=== TEXT PROVIDED ===

When Susan and Tim Hibbard bought their tiny house in West Menlo seven years ago, they were thrilled just to have a place of their own. But it was only a year or so before they realized they would have to make big changes to make it work for their family, which would in about four years include a little boy.
They dug into the 900-square-foot house as soon as they closed on it seven years ago, making some much-needed cosmetic upgrades. Even then, the house resembled a manufactured home. It wasn't factory-built, as far as the Hibbards know, but it was, in fact, moved from somewhere unknown in the 1970s.
Despite the house's dubious pedigree, the couple wanted to keep the roof line similar to what was already in place and preserve two walls of the living room that provided nice natural light. They even used an old beam from the house for a bench in the entrance and a hearth piece for the fireplace.
But they needed a lot more space. Since the house is on a small lot, and they didn't want to add a story, they had to be creative. Vaulted ceilings, high windows and skylights make the house look bigger and brighter. Built-ins are everywhere, including the dining room and a clever nook for shoes and bags next to the door to the garage.

=== RECORDS PROVIDED ===

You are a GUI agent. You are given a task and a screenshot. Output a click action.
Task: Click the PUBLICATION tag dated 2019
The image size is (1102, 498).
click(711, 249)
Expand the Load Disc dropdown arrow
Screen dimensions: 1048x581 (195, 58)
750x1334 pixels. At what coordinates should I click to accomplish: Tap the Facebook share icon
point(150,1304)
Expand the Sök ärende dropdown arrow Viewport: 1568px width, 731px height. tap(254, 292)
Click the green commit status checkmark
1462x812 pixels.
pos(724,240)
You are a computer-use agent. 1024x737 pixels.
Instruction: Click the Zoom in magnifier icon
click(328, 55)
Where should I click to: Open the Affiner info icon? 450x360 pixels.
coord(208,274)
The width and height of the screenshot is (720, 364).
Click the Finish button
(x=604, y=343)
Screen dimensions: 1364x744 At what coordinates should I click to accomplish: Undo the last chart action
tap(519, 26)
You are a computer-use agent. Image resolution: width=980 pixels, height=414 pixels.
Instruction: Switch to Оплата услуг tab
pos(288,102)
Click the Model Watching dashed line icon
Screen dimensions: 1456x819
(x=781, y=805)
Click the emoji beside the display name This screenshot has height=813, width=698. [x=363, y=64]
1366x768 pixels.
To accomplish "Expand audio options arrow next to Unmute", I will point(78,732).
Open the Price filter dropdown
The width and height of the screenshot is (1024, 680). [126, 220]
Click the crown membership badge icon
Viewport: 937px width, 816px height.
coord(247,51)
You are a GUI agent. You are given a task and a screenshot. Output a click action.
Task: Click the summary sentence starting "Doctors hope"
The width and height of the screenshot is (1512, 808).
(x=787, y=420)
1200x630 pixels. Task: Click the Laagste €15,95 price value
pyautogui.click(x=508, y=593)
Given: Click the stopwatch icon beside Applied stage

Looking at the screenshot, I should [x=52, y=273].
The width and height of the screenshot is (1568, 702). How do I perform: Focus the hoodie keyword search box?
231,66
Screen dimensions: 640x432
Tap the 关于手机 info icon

===

Copy the passage from the house renovation text above, starting with "They dug into" and going on through "for the fireplace.".

**RESPONSE TO THIS TASK:**
They dug into the 900-square-foot house as soon as they closed on it seven years ago, making some much-needed cosmetic upgrades. Even then, the house resembled a manufactured home. It wasn't factory-built, as far as the Hibbards know, but it was, in fact, moved from somewhere unknown in the 1970s.
Despite the house's dubious pedigree, the couple wanted to keep the roof line similar to what was already in place and preserve two walls of the living room that provided nice natural light. They even used an old beam from the house for a bench in the entrance and a hearth piece for the fireplace.